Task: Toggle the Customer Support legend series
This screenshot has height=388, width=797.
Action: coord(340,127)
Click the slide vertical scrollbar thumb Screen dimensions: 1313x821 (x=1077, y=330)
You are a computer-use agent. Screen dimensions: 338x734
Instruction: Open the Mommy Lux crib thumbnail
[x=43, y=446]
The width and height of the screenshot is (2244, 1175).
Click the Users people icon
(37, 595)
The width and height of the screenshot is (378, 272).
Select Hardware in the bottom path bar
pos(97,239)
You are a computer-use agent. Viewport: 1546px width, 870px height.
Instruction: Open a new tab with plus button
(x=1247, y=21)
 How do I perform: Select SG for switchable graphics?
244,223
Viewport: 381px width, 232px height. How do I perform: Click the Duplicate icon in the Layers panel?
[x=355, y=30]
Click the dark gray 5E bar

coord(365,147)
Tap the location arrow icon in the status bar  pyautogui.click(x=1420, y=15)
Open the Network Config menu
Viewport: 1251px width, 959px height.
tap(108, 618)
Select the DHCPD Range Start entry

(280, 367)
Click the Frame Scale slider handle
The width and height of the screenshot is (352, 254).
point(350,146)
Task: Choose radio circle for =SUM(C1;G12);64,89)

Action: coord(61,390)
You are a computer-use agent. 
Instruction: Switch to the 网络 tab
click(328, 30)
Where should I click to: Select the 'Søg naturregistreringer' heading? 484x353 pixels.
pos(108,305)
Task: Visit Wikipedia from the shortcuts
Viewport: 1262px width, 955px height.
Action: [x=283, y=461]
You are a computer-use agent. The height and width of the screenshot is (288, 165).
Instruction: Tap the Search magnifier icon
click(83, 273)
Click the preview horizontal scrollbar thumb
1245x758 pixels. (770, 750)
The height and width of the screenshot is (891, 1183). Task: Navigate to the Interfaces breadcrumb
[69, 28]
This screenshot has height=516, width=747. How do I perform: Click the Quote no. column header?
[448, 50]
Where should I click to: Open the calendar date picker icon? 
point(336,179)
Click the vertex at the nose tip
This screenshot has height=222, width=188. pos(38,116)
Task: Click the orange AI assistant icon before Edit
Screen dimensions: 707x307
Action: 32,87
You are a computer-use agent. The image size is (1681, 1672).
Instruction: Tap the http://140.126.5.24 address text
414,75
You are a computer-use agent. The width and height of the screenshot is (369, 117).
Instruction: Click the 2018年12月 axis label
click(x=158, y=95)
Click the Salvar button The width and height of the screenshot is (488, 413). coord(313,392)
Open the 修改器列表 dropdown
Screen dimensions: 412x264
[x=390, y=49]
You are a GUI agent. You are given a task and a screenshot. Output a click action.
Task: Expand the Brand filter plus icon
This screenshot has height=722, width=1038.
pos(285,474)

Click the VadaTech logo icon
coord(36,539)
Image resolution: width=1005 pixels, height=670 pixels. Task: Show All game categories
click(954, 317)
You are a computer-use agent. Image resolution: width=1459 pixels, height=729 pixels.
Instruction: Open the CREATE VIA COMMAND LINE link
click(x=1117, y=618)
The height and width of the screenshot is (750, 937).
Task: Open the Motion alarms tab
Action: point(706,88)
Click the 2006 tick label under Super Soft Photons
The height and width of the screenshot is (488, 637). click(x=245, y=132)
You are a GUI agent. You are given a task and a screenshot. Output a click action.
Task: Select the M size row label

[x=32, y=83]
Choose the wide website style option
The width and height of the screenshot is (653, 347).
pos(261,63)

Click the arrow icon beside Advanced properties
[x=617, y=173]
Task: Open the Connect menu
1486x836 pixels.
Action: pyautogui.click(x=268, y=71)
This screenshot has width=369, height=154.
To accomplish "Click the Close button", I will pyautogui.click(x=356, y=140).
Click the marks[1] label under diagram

_ _ _

Count the lines in the records that contain the string "menu", treating uppercase and lowercase as different. Reply with that number alone.

2